Carnegie Clean Energy (CCE) has announced that it will consider constructing a 20mW wave energy farm off the cost of Albany in Western Australia. However, the company said that the project will only be realized if the Labor Party wins the state poll and keeps its promise to offer $19.5 million in funding.
CCE is currently working on its first full-size wave farm located off the coast of Fremantle to provide the Garden Island naval base with a battery storage and a combination of solar and wave energy.
As for the Albany wave energy farm, the company was said to start with a 1mW pilot project before installing the 20mW plant. It will use its CETO 6 technology, which is the world’s first wave energy technology to be deployed with multiple units. The company also said that the plant could eventually be upgraded to produce 100 mW of power.
Michael Ottaviano, chief executive of CCE, stated that the Albany wave farm will provide an opportunity to tap into a consistent renewable energy resource and deliver power to the electrical grid. Pointing out the great potential Albany has for harnessing such a form of energy and the role of his company in the project, Ottaviano said:
“Albany has one the most consistent wave energy resources in the world, experiencing greater than 1m swell 99.7 per cent of the time. The project presents a fantastic opportunity for local industry capability and export. It’s time for Australia to embrace the potential of wave energy.
“It is well understood that our wave resource is the best in the world.

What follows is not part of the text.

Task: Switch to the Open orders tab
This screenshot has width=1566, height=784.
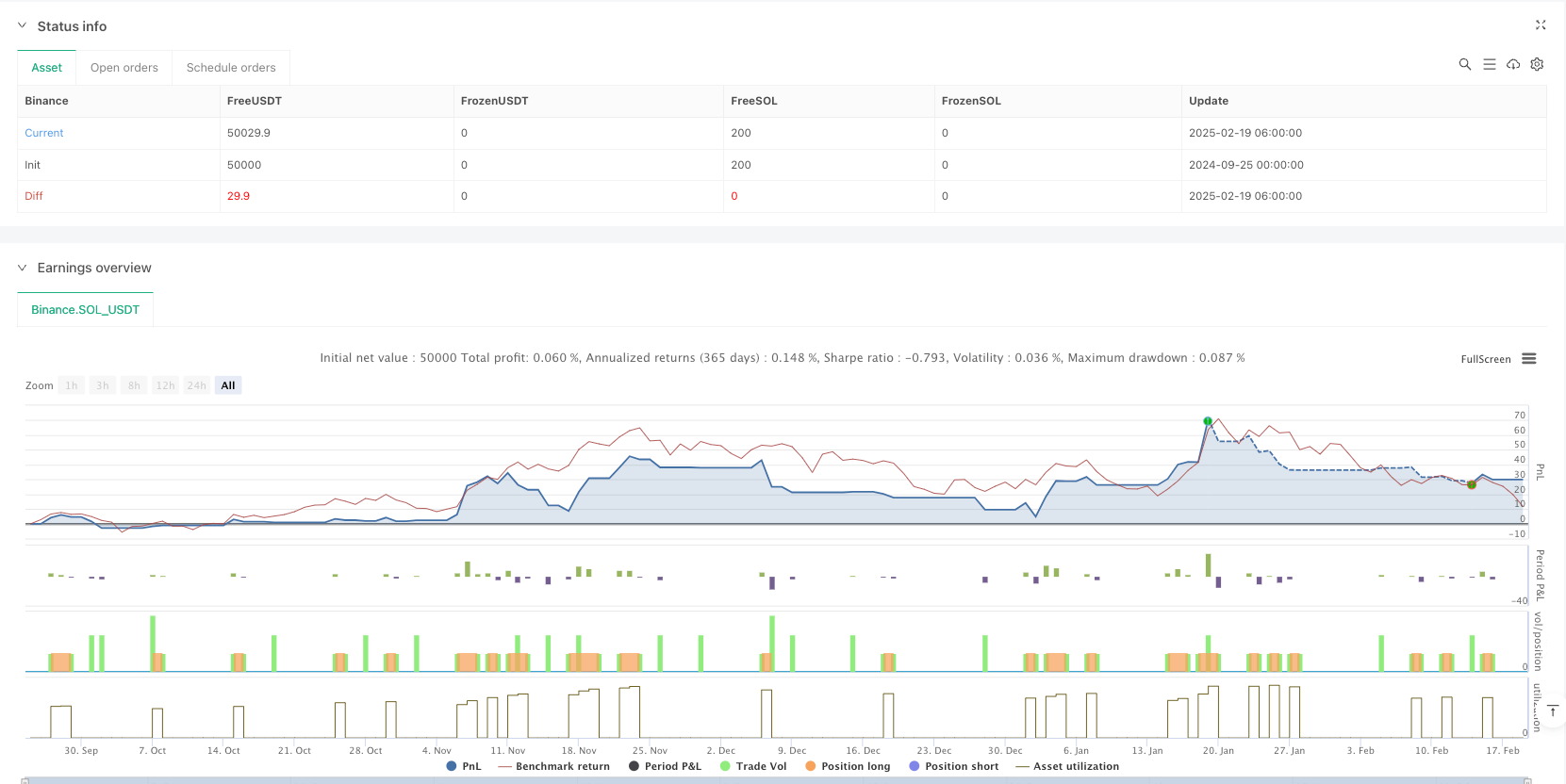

It is essential that we take advantage of this resource and the world-leading capability and technology that exists in companies like Carnegie.
“Wave energy justifiably demands the sort of investment that other power technologies, whether fossil fuel or renewable, have benefited from.
“Unlike other power technologies where Australia has become a “technology taker”, wave has the potential to build an industry we can commercialize locally and export globally.”
CCE revealed that it has been working on plans for the Albany farm for nearly 10 years now and has already spent more than $1 million on research and design.
The main idea is to create an excellent wave farm, building on international research relationships and existing world-class capabilities.